The Belgian Geo portal indicates the position of the border markers and the boundary between the 3 countries but does not indicate the condominium. The German geo portal map above does indicate how the river Our is shared between Germany and Luxembourg.
This is in contrast to the Luxembourg map below which shows its ownership of the river but not Germany’s.
The Germany-Luxembourg border separates the German states of Saarland and Rhineland-Palatinate from the Grand Duchy of Luxembourg. The demarcation follows watercourses in its entirety: the Moselle in its southern part, the Sauer in the middle, and the Our in the North. The border begins in the South near Schengen and ends at Ouren.
The boundary treaty of 1984 deals with matters of detail concerning the demarcation of the border. In essence the treaty is based on the 1816 treaty between Luxembourg and Prussia which established joint sovereignty over the rivers. Bridges are jointly owned and maintained.
As indicated in the German map above BEDELU is in the center of the river, with 2 technical tripoints on either side.
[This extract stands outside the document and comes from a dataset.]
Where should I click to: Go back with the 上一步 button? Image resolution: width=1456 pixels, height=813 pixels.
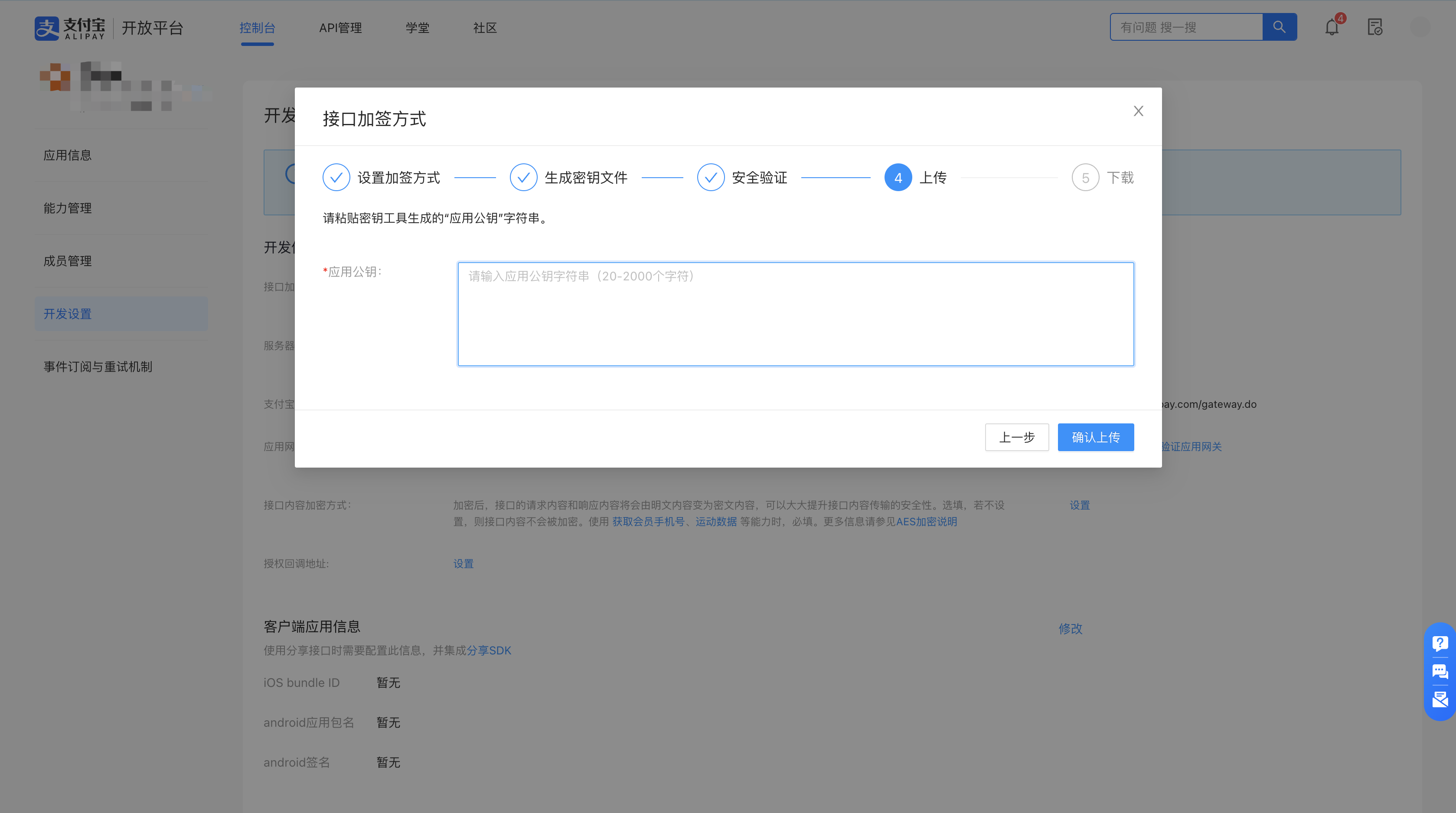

A indicates BEDELULU on the western bank of the Our, whilst B indicates BEDEDELU on the eastern bank. South of the triline the condominium jointly exists between Germany and Luxembourg. North of the triline the Belgium – Germany border follows the Thalweg. The confluence is between the Ribbach and the Our.
Europa Park, Ouren
Straddling the border between the Belgium and Luxembourg there is a pleasant park. This Europa Monument was established in 1977 by Georg Wagner (the bridge is named after him). Twenty years after the Treaty of Rome was signed, Luxembourg politician Georg Wagner wanted to commemorate the birth of a united Europe. The President of the Luxembourg Parliament was a strong believer in the European ideal. Five boulders from the three participating countries bear the names of deserving Europeans including Konrad Adenauer. The memorial stones come from the respective countries of origin of the named founding fathers. Gneiss boulder from the Lüneburg Heath for Adenauer, a sandstone block from the Müllerthal-Waldbillig for Bech, blue slate stone from the Hohen Venn for Spaak and a slate block from the Vosges for Schuman. The fifth stone represents the Treaties of Rome and the signatories from the six participating countries.